## Exercise data
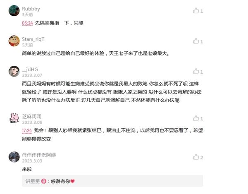The width and height of the screenshot is (248, 194).
Task: Open the username Stars_rlqT
Action: click(33, 39)
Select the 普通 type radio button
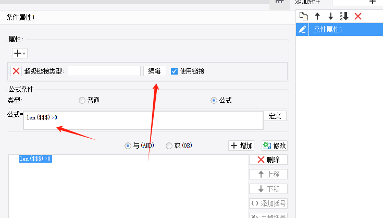Viewport: 383px width, 218px height. (82, 101)
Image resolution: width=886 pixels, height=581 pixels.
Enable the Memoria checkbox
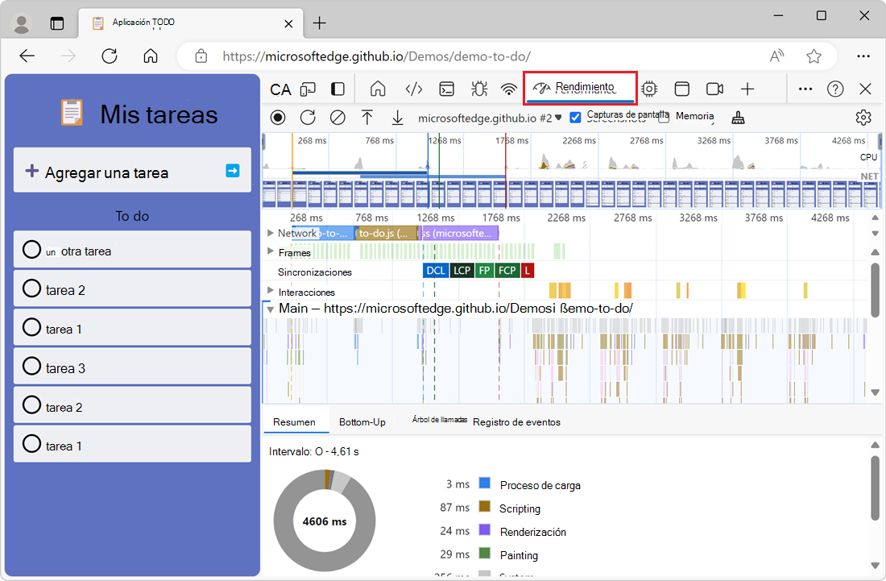pos(663,116)
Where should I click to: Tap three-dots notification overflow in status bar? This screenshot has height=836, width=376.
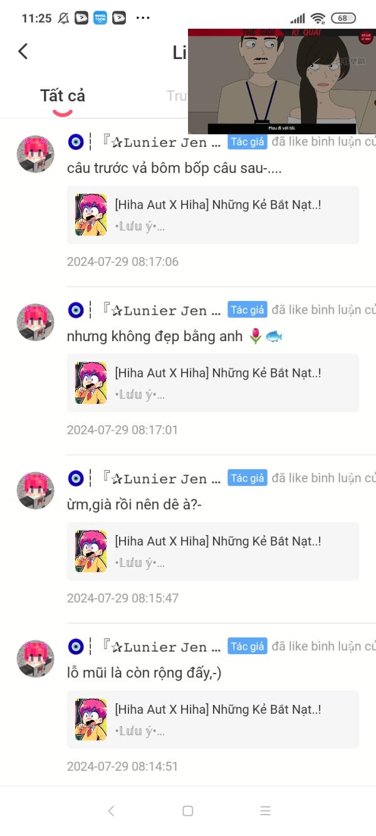pos(143,18)
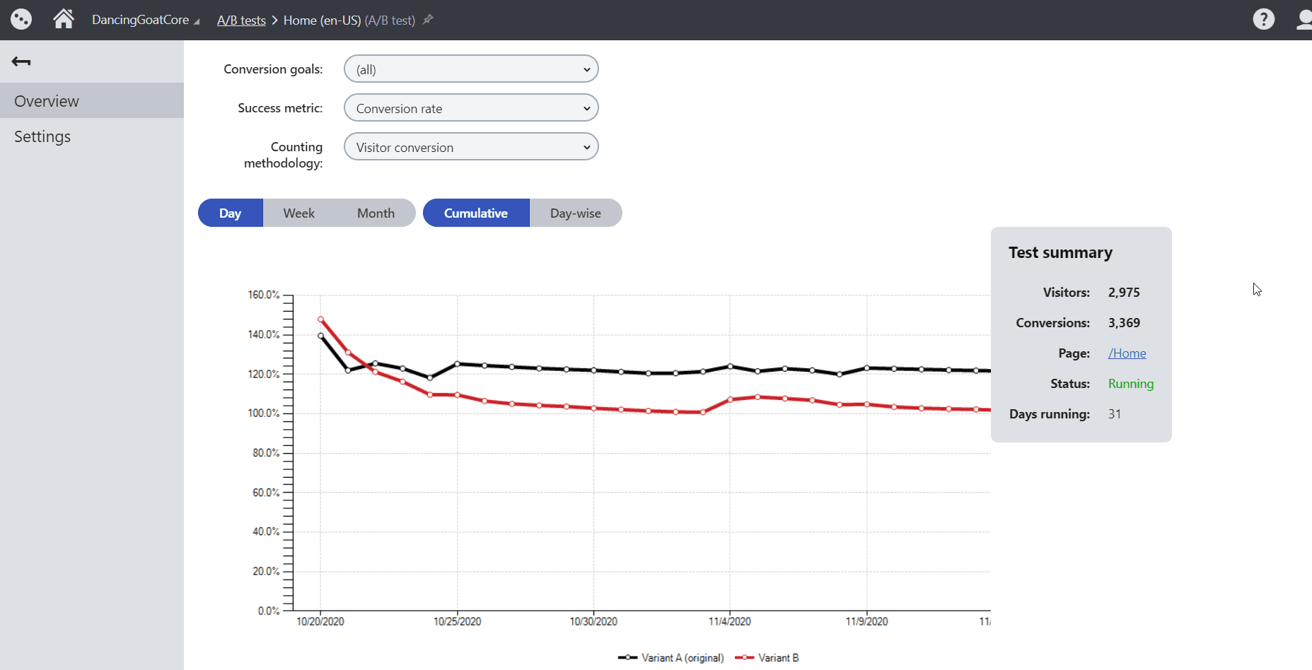The image size is (1312, 670).
Task: Open the /Home page link
Action: tap(1127, 353)
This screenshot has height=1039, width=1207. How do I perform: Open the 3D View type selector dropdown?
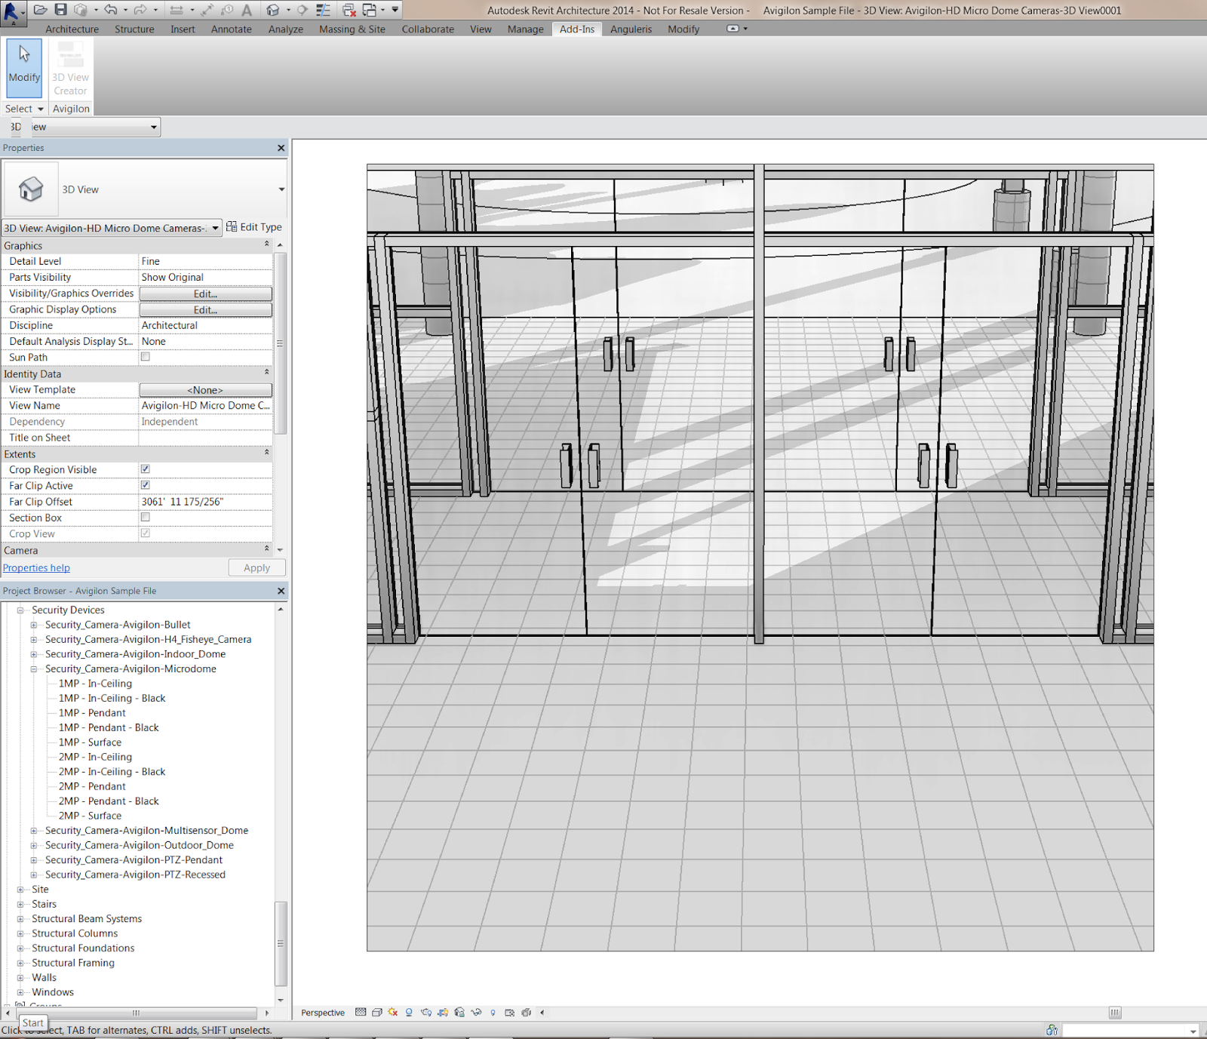(x=281, y=189)
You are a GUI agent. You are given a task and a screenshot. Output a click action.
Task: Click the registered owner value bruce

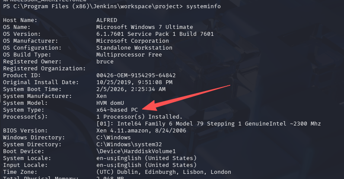point(105,62)
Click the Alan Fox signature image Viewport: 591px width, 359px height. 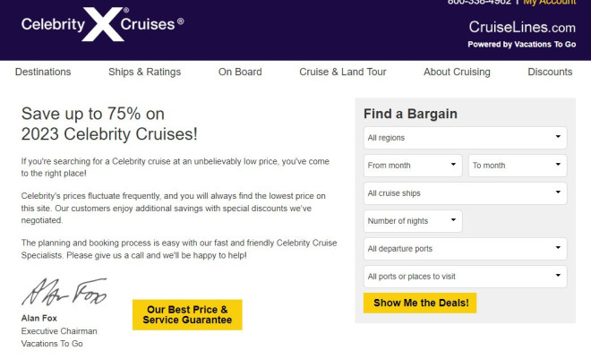coord(64,292)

## Aim of the task
Everything from the line above that contains "Select the 普通 type radio button" down to the line that contains "You are a GUI" must be reproduced exactly, both ends included. Omit the pictures.

## Response area
Select the 普通 type radio button
Viewport: 383px width, 218px height. (82, 101)
Image resolution: width=886 pixels, height=581 pixels.
Enable the Memoria checkbox
pos(663,116)
Where should I click to: Tap three-dots notification overflow in status bar? This screenshot has height=836, width=376.
pos(143,18)
The image size is (1312, 670).
Task: Open the /Home page link
Action: tap(1127, 353)
This screenshot has height=1039, width=1207. How do I perform: Open the 3D View type selector dropdown?
(x=281, y=189)
You are a GUI agent. You are given a task and a screenshot. Output a click action.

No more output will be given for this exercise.